··· 抜粋文

ニュースリリース

第38回マーケティングサロンレポート
「お客様と社員を幸せにしていますか」~Think globally,Act locally~

第38回 マーケティングサロン
「お客様と社員を幸せにしていますか」~Think globally,Act locally~

日程:2015年10月29日(木)19:00-21:00
場所:中京大学名古屋キャンパス 0604教室(名古屋開催)
ゲスト:スギホールディングス株式会社 代表取締役副社長 杉浦 昭子 氏
サロン委員:原 仁史、清原 康毅

 

【サロンレポート】
 今回のサロンでは、東海地方を中心に約970店舗のスギ薬局を展開されている、スギホールディングス株式会社 代表取締役副社長 杉浦 昭子 氏をスピーカーにお迎えして、スギ薬局の戦略、創業時から現在に至るまでの成長秘話、高齢化社会に向けた取り組みなど、お話し頂きました。以降今回のサロンでお話頂いた内容となります。

······
··· 抽出データ

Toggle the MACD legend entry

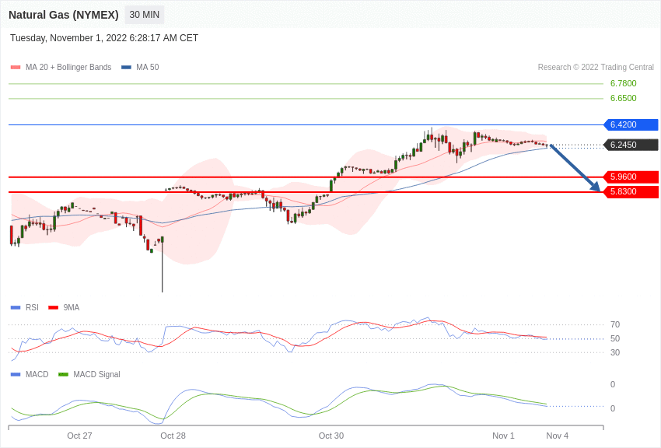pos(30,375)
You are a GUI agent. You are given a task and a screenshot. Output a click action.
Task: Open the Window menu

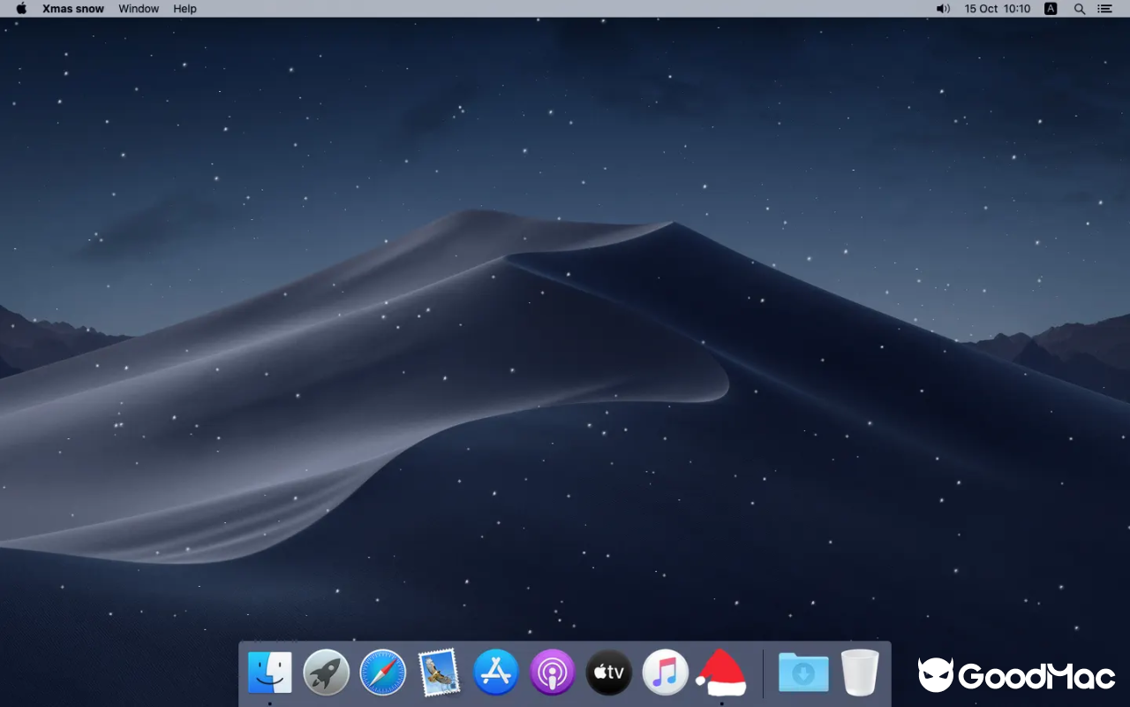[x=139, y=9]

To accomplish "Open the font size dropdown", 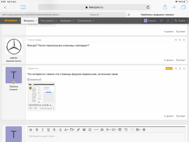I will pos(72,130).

······

● **作業内容 1**
次の(a)〜(c)は、マーケティングサロンの抜粋文の内容と合っていますか。それぞれ「はい」か「いいえ」で答え、決め手となる部分を抜粋文からそのまま引用してください。
(a) このサロンは名古屋で開かれた。
(b) ゲストは代表取締役社長だった。
(c) サロンは夜7時から9時までだった。
● **作業内容 2**
マーケティングサロンの抜粋文を、最後の文のあとから書き継いでください。

● **解答例 1**
(a) はい。「中京大学名古屋キャンパス 0604教室(名古屋開催)」
(b) いいえ。「代表取締役副社長 杉浦 昭子 氏」
(c) はい。「19:00-21:00」

● **解答例 2**
ドラッグストア業界について
 最初にドラッグストア業界について説明します。ドラッグストアの定義は「医薬品と化粧品を取り扱うお店」です。ドラッグストア市場は成長し(現在の市場規模は6兆円規模)、店舗数も増加していますが、企業数は減少傾向にあります。ただ、まだ一寡占化された市場ではなく、付加価値の差が企業価値の差となり、今後は、一部の企業に寡占化が進むのではないかと思われます。
 
スギ薬局の戦略について
 このような市場の中、スギ薬局ではお客様の「かかりつけ薬局」になるように注力しています。通常、薬は病気を診療してくれた病院の近所の薬局で貰うと思いますが、結果として、病気の都度、異なる薬局で薬を処方して貰う事になります。この場合、薬の重複使用や飲み合わせによる副作用などがチェックできません。スギ薬局では、お客様の家の近所にあり薬をチェックする機能である「かかりつけ薬局」になりたいと考え、調剤機能を店舗に併設しています。
 またスギ薬局では、気軽に病気などを相談できる場である「コミュニティスペース」の設置や、「在宅医療」機能の設置など、店舗を地域医療の拠点とすべく新しい挑戦をしています。
 
スギ薬局の成長について
 スギ薬局は、1976年に旦那様(現スギホールディングス会長 杉浦広一氏)との夫婦二人で、愛知県西尾市に「スギ薬局」を開設しました。現在では、店舗数969店舗、年商3800億円を超える企業に成長しています。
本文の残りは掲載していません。